Jenny (Carey Mulligan)

Based on the autobiography of British journalist Lynn Barber and adapted by Nick Hornby (High Fidelity, About a Boy), An Education is a coming-of-age film about Jenny, a 16-year-old girl who starts a relationship with a much older man. An Education is the second English-language film directed by Danish director Lone Scherfig with the first being the very impressive romantic comedy/drama Wilbur Wants to Kill Himself – a film about a suicidal man. Scherfig is clearly drawn to highly unconventional feel-good material because despite the weird and uncomfortable dynamics at play in An Education it is a strangely seductive and sweet film.

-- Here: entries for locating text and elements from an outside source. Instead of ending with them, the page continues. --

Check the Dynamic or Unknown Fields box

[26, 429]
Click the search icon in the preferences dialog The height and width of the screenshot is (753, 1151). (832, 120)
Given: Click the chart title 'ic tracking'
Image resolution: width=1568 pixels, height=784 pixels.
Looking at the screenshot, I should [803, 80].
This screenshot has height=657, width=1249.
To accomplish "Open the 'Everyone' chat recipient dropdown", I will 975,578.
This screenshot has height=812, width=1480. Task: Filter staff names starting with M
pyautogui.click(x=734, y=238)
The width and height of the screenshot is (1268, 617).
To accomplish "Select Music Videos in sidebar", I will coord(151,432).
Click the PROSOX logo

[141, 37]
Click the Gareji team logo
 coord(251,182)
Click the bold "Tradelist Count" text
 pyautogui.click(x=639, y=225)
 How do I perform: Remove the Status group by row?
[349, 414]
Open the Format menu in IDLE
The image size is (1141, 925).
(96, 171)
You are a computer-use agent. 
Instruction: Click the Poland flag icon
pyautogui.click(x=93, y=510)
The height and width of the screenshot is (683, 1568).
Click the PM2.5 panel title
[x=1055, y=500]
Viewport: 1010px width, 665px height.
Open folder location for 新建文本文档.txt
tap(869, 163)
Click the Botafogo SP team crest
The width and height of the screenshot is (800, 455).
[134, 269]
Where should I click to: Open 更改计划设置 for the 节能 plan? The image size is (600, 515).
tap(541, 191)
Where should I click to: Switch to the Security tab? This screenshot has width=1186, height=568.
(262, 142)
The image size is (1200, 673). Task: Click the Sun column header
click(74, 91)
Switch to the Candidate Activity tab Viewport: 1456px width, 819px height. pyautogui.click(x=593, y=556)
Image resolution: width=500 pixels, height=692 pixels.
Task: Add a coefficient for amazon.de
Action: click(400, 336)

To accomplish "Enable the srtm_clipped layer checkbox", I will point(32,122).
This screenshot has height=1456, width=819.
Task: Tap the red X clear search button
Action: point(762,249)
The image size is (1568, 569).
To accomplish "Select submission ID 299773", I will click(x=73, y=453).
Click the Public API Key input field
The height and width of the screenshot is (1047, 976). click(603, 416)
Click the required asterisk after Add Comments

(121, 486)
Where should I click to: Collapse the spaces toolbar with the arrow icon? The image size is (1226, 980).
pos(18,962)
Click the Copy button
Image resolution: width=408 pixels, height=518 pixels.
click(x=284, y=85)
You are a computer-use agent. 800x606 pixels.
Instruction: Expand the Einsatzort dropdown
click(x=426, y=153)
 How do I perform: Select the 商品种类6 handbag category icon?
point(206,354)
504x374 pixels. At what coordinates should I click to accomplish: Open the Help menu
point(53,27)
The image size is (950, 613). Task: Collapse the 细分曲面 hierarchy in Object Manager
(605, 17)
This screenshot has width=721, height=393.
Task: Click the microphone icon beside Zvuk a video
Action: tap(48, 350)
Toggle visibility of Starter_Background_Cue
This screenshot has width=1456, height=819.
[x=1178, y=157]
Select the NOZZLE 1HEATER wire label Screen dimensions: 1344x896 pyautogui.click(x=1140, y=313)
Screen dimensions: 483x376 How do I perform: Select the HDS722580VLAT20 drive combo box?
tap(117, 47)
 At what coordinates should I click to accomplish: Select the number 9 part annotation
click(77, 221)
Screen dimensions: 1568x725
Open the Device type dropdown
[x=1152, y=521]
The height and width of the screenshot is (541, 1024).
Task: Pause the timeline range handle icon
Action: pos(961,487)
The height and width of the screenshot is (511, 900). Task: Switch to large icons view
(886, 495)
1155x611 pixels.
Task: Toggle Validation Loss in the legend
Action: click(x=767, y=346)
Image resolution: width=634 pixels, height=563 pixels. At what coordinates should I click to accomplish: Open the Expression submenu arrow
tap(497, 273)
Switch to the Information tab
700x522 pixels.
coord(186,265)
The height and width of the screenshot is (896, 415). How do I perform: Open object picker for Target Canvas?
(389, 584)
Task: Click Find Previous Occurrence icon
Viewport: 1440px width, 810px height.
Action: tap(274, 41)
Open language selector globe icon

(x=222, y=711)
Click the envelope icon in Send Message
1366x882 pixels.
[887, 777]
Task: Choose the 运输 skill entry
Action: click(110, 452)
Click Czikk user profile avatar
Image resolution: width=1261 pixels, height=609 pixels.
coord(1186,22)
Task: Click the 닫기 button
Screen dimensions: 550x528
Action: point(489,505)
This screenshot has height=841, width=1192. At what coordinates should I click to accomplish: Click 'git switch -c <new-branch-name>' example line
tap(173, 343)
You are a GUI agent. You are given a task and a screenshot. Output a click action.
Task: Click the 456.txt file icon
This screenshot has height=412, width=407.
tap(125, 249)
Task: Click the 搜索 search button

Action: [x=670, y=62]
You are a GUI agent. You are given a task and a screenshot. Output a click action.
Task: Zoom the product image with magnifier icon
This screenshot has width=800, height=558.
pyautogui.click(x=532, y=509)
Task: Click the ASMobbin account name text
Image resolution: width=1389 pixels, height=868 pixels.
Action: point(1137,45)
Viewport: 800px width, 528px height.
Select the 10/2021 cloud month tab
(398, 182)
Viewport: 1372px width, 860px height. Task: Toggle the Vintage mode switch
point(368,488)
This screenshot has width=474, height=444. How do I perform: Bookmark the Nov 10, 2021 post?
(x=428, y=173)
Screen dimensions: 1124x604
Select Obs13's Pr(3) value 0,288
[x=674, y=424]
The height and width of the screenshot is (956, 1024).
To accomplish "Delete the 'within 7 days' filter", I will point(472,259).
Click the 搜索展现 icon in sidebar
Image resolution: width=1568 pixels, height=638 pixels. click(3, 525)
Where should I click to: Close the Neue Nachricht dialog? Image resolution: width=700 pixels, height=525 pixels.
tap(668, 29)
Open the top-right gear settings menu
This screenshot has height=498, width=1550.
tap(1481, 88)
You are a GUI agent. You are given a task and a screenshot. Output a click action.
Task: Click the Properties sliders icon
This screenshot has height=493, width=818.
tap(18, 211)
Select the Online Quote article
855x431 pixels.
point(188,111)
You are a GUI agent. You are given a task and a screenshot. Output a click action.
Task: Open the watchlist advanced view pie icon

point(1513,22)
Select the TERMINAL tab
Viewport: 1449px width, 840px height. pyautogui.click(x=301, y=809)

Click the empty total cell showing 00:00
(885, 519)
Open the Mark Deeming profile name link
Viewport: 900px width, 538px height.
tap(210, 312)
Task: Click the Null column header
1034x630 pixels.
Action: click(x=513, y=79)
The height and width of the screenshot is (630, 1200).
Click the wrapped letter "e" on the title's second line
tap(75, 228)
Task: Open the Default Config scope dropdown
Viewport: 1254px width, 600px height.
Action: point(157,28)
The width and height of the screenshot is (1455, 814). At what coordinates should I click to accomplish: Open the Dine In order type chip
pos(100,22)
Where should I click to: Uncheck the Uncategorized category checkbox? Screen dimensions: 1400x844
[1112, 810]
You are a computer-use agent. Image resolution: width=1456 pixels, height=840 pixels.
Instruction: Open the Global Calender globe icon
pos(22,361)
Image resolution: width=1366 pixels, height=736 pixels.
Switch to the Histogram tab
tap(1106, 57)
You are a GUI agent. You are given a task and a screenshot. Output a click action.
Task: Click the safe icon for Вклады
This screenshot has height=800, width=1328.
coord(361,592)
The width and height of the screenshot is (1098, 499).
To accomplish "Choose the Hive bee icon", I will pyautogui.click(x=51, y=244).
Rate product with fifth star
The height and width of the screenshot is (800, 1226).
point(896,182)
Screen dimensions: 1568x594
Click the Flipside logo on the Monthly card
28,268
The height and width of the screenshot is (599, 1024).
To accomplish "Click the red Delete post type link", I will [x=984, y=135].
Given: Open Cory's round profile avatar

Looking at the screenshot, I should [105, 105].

Stylistically everything about An Education suggests that it is romance film. The soft lighting, gushing music and gorgeous 1960s London setting are all designed to conflict with the fact that the film is about a highly questionable relationship between a confident yet naive school-girl and an older man who is clearly not all that he seems. Jenny is played by Carey Mulligan, an emerging actor whose more prominent recent roles include a part in Public Enemies and playing Kitty Bennet in Joe Wright’s Pride & Prejudice.  Mulligan is astonishing and commands the screen with the assured graceful vulnerability of a young Audrey Hepburn. As Jenny she is both sympathetic in her desire to break away from her routine existence to embrace life and infuriating in her recklessness. Jenny is a likeable, strong, intelligent and assured character who is still capable of making huge errors in judgement. She’s not too far removed from the titular character in Juno except Jenny speaks, behaves and rationalises far more convincingly.

David (Peter Sarsgaard) and Jenny (Carey Mulligan)

David (Peter Sarsgaard) and Jenny (Carey Mulligan)

The supporting cast in An Education is terrific and Peter Sarsgaard (Orphan, Elegy) gives what is possibly his best performance as the mysterious David. Alfred Molina (Spider-Man 2) is wonderful as Jenny’s taskmaster father and Dominic Cooper (The Duchess) is suitably foppish as David’s playboy best friend. Emma Thompson has a couple of over-the-top yet very amusing scenes as the bigoted principal at Jenny’s school.

Scherfig is an intriguing director who is deceptively skilled at taking material that could be considered dark or unsettling and turning it into something very accessible.  There’s a lot going on under the surface of An Education but at face value it is simply a very warm, funny and enjoyable film.